## The task
Go through the data and say how many lines include the string "width"; return only the figure.

START Material provided

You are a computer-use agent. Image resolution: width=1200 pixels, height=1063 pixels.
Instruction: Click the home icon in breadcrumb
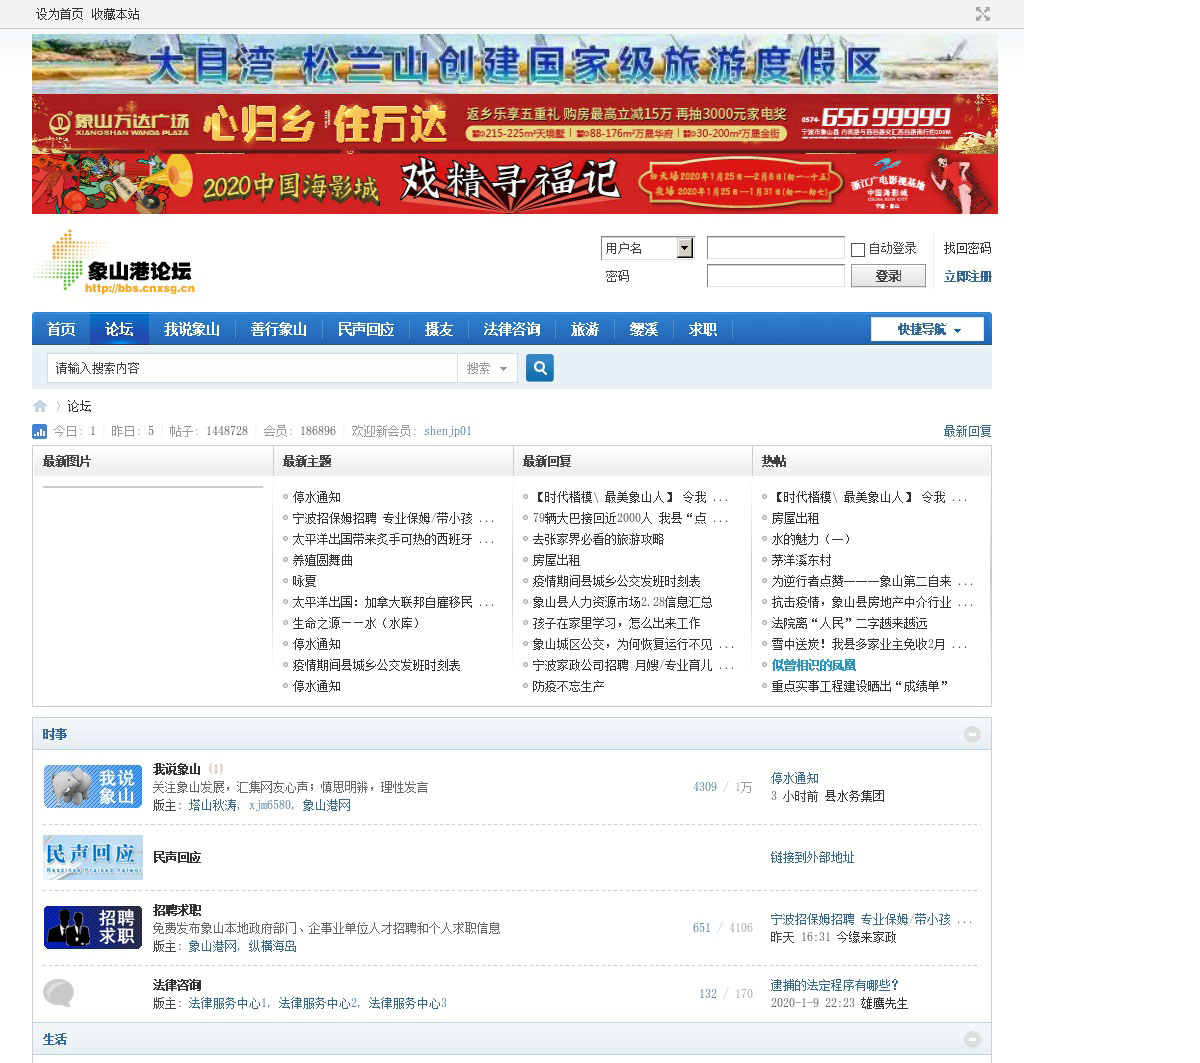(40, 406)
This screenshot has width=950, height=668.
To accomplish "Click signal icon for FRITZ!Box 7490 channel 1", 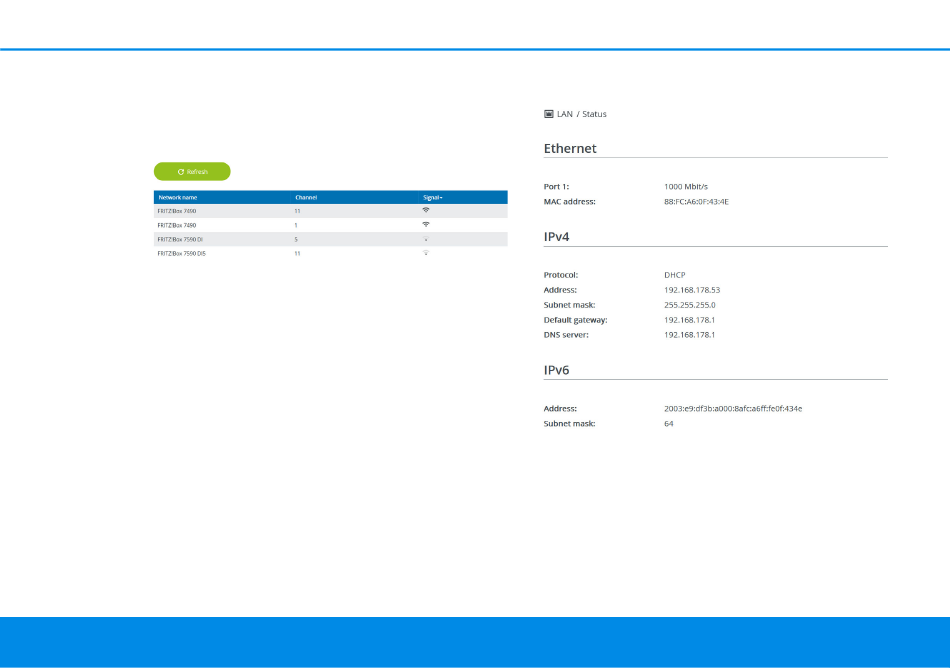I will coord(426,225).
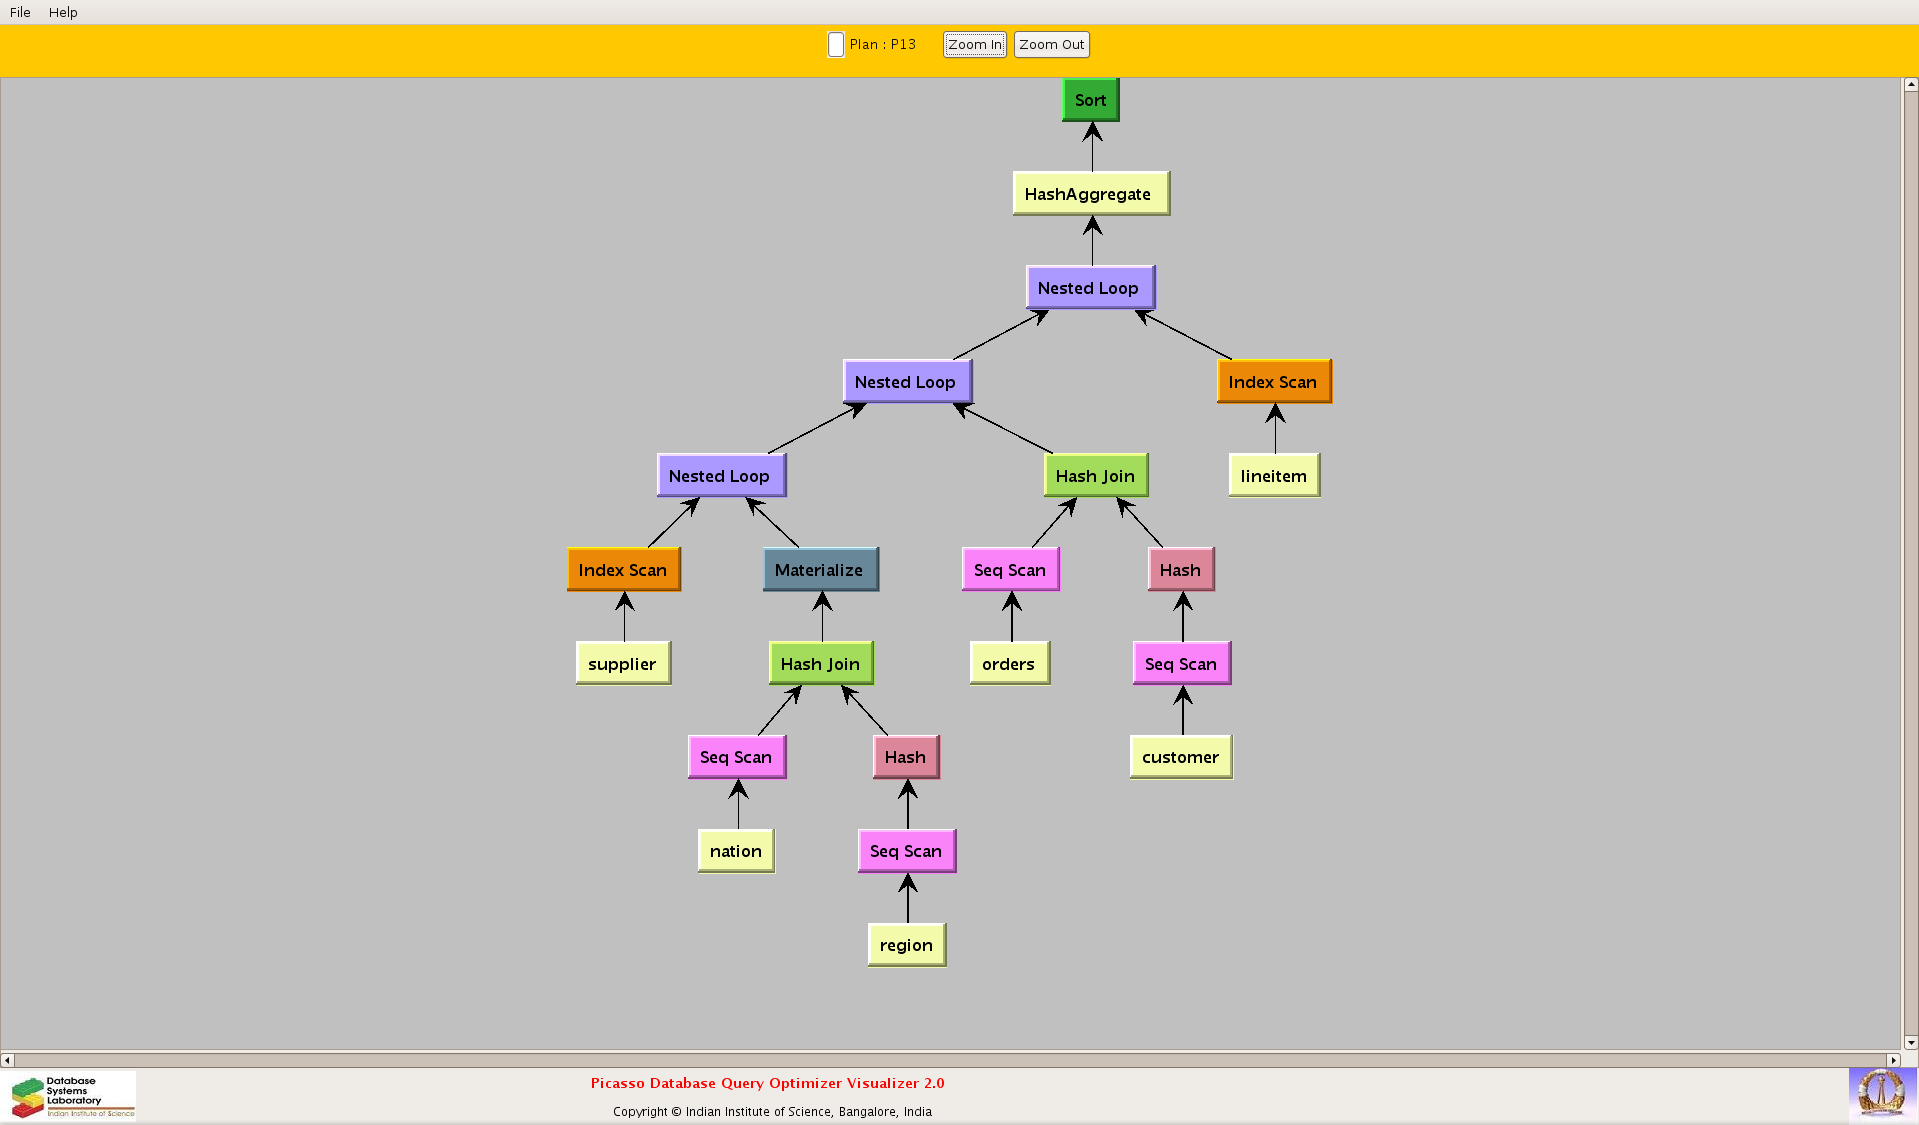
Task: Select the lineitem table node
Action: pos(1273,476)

END Material provided

## Written solution
2